Mirrors will pull automatically from Github, so nothing to do here.

Hooks

This discussion must be private. Bhoat have dozens of hooks fired by external events. We can’t discuss them publicly (yet?), but we have to address all of them. @ashgenesis, @pierozi, please ping me on IRC.

Deadline

Should we set a deadline? I think it’s a good idea. Who volunteers to help?


#13

I’ll be happy to help :smile:. Setting a deadline is a nice idea. I don’t realize how much time will be required to accomplish all these tasks… Maybe the end of march ?

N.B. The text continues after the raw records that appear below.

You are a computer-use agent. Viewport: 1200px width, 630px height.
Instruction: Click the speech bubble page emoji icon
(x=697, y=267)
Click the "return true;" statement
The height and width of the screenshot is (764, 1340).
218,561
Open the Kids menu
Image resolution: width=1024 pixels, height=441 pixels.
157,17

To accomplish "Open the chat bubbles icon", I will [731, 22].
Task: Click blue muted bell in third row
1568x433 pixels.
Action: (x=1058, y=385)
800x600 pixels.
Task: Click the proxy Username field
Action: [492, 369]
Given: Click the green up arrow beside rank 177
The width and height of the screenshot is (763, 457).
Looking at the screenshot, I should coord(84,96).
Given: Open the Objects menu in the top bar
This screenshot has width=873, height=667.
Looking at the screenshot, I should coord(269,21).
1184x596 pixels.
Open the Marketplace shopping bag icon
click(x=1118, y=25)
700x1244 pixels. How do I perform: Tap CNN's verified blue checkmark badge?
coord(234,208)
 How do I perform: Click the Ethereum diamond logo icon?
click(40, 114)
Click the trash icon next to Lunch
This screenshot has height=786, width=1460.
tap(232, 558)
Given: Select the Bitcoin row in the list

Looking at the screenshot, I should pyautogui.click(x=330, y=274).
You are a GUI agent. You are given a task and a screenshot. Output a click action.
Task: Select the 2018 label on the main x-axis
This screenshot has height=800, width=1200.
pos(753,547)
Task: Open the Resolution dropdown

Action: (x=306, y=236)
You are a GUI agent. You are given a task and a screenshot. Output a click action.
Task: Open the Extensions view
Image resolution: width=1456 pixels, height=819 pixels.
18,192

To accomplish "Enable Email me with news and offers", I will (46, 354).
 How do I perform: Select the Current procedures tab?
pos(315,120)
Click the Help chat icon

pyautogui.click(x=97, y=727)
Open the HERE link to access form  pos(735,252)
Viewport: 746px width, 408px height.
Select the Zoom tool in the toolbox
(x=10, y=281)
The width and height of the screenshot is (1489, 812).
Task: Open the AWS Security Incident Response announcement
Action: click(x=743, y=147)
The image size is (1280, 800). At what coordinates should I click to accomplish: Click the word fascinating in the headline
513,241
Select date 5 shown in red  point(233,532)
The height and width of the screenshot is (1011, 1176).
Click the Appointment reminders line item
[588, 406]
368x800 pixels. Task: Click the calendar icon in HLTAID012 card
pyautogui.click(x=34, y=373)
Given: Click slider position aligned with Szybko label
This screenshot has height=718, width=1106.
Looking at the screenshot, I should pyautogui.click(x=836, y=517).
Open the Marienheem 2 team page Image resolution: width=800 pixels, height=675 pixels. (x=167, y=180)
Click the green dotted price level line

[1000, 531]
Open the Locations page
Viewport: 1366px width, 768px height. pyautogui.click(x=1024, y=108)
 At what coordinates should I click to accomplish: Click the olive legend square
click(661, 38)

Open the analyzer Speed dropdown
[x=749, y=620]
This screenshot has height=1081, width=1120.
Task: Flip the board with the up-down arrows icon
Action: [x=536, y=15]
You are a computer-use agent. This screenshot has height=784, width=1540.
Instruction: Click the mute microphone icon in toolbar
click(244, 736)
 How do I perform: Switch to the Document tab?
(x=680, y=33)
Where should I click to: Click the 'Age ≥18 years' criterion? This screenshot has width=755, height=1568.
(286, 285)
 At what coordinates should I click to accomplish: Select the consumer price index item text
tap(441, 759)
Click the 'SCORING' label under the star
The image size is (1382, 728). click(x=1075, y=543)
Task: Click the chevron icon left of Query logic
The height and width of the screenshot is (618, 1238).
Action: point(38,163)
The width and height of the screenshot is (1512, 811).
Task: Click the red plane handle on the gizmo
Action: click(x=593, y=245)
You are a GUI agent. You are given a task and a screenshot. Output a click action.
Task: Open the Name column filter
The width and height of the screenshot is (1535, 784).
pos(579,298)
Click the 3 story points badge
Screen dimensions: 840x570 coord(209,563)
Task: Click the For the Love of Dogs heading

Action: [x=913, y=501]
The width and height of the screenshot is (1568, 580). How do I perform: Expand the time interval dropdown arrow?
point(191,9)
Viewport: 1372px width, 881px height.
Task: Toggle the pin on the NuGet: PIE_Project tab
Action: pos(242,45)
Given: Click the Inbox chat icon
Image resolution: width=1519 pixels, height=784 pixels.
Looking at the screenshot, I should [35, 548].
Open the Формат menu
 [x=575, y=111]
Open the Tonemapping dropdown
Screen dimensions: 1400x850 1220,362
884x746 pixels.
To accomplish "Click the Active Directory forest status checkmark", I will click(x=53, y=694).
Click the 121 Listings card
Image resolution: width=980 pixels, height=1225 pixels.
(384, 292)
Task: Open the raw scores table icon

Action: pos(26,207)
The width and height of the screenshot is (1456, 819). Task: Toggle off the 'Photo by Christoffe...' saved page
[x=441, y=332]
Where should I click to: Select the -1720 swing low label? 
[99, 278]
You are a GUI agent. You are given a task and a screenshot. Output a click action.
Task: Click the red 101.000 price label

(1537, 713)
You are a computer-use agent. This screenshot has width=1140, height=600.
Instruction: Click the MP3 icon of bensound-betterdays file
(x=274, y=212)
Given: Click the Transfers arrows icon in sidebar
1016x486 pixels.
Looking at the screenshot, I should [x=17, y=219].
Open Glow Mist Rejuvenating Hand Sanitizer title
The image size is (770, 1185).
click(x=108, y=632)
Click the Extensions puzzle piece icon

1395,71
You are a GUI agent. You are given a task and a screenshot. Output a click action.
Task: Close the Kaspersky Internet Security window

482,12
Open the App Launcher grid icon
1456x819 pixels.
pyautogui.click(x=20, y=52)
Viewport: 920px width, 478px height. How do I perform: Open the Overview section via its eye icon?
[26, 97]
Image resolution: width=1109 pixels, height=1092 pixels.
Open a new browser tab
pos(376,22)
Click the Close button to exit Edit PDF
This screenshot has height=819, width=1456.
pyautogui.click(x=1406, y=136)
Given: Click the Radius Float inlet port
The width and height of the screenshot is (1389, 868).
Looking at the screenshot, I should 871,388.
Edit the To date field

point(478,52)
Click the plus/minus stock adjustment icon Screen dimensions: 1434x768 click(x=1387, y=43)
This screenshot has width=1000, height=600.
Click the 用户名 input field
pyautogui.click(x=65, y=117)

To start here, I can help working on Gitlab / Pikacode to check mirrors, maybe I’ll need some permissions… What do you think @ashgenesis ?


#14

@shulard you should have enough right for now on pikacode to change mirrors url.


#15

Deal. Deadline is end of March. I’m adding a reminder in my calendar.


#16

I’ve migrated Pikacode mirrors URLs to use Github, and I’ll do the same for Gitlab before the end of the week.


#17

I guess almost everything is done now. We need to verify a last time to be sure everything is ok and start to use github as main repository.

What about our gitolite do we keep it for now as backup ?


#18

Can you list what have been done exactly :-)? Thanks!


#19

Maybe I was too enthusiast it’s not yet finish. With @shulard we have configured all repositories to be a mirror from github on Gitlab and Pikacode. So now we can deactivate on Bhoat the mirroring.

We have the others part of Bhoat to handle and Bors to install.


#20

15 days before the deadline for this project :-).